Though the cause of PCOS remains largely unknown, most studies suggest it boils down to lifestyle choices. Shruti Buddhavarapu was 21 when she was diagnosed with PCOS, with her doctor attributing it to Buddhavarapu’s poor diet and erratic sleeping habits. Eight years later Buddhavarapu is an editor at Tara Books and has written a research paper on the critical discourse analysis of literature and material already available on PCOS. She has also written a series of short stories for news website Firstpost that reimagined the lives of popular literary characters, such as Jane Eyre and Nancy Drew, as women living with PCOS.
For her research, Buddhavarapu relied on studies such as Heidi A Manlove’s paper, titled Polycystic Ovary Syndrome in Urban India, and books such as Lubna Pal’s Polycystic Ovary Syndrome: Current and Emerging Concepts. She found that most of the literature surrounding PCOS in India largely parade one narrative: that one is supposed to be this ideal Indian woman whose main function is to reproduce and look perfect. “There is incomplete [information] or misinformation about PCOS and it reflects on the doctors having incomplete information themselves, or not bothering to explain the condition to someone, outside of ‘take birth control and you’ll be fine’,” she said. “So I think the onus is on the doctors.”
Like Das, Buddhavarapu has dealt with throwaway comments on her appearance for years. “That rhetoric of self-care is paraded quite a bit but in a very superficial way because what they mean by self-care is that ‘you need to look good for us’,” she said. Almost every PCOS treatment, according to Buddhavarapu, focuses largely on the associated infertility and not the other symptoms; the doctors too take it seriously only when infertility comes up.

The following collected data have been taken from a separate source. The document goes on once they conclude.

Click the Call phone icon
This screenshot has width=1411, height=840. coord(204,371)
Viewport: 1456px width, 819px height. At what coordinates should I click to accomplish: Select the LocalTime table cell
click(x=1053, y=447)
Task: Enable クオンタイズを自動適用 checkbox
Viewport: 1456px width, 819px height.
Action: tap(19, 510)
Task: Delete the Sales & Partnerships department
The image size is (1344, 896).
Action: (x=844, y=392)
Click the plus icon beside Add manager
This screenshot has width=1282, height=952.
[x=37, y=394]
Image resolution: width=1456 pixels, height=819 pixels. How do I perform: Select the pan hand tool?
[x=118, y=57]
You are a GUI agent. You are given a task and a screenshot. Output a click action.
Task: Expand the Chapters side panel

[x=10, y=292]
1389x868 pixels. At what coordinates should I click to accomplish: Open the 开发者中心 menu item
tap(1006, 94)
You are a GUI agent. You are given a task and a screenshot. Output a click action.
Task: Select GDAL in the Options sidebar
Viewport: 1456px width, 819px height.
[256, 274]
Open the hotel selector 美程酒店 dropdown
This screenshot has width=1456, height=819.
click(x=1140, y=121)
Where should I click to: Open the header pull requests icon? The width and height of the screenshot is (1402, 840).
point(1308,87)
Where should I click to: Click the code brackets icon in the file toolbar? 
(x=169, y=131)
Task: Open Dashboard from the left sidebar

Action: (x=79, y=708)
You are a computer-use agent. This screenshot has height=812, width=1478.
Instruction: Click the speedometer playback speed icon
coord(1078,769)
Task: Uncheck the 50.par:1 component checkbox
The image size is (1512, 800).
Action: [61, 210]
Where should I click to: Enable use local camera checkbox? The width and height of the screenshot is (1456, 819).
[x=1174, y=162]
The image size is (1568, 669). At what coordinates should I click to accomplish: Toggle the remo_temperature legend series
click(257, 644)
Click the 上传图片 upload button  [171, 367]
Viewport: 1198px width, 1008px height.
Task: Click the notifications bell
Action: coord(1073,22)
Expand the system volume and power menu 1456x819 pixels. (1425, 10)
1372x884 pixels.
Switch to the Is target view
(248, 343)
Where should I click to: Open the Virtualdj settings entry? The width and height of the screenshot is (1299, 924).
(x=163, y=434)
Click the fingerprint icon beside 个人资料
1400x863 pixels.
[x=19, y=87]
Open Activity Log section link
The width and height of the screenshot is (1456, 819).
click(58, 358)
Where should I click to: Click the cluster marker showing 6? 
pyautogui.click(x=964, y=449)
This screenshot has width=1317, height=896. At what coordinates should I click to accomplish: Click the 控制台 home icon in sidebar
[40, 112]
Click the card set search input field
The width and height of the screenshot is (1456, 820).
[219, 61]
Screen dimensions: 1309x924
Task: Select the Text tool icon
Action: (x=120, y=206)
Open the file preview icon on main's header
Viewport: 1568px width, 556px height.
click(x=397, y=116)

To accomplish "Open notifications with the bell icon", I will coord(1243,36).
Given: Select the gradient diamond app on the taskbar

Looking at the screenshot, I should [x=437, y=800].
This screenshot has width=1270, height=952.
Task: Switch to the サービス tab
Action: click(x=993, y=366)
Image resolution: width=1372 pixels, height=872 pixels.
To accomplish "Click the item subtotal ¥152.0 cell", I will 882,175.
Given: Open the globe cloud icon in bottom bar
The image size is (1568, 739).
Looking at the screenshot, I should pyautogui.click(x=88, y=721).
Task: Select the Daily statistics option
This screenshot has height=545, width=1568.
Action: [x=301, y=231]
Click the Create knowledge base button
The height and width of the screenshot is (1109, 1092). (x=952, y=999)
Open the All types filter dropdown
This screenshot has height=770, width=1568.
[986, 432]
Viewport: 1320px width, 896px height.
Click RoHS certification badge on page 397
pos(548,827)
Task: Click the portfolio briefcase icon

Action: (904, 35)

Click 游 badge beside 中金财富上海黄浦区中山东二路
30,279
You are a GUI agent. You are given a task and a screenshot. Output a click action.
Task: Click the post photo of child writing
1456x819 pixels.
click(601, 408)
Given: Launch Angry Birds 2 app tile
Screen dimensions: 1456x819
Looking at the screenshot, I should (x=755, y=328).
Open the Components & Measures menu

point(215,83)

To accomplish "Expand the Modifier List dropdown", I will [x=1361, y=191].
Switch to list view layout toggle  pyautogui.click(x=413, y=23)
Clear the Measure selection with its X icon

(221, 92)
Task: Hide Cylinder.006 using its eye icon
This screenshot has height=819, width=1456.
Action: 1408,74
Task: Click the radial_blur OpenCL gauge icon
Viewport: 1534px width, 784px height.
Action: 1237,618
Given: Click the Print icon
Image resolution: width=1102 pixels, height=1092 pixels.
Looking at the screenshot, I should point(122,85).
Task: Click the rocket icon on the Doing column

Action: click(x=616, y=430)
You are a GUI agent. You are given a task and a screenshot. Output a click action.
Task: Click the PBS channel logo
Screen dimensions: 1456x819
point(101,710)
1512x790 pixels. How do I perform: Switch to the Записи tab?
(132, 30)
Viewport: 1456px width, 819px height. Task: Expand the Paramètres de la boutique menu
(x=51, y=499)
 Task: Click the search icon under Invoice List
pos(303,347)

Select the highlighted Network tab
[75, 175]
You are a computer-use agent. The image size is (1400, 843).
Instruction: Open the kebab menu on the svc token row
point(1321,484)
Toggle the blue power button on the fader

Bhupesh Goyal, a senior gynecologist with the Indian Armed Forces, explains that the majority of women with PCOS come from socio-economic backgrounds where the only major issue is infertility. “Symptoms like acne, hirsutism, obesity and hairfall are tolerated, even if reluctantly,” he said. “The sinister consequences of the disease such as diabetes, hypertension or endometrial cancer are not known or even worried about. Increase in awareness about the entire range of problems of PCOS and the fact that they are all preventable or treatable will make management of the disease more comprehensive.”
The key, according to Dr. Goyal, lies in sensitising and educating doctors, right from the primary healthcare level about the high prevalence of this disease. “There is no doubt that PCOS is an enigmatic disease where the exact pathogenesis at molecular level is still eluding us,” he said.
Das’ project, Buddhavaparu believes, is effective in how she deals with the subject without screaming about it. Instead of profiling the person with PCOS, it helps them understand some basic terminology. “It’s a beautiful art project,” she said. “I believe there’s space for all kinds of information activism with regard to PCOS, just because of its pervasiveness and under-represention in our popular culture.”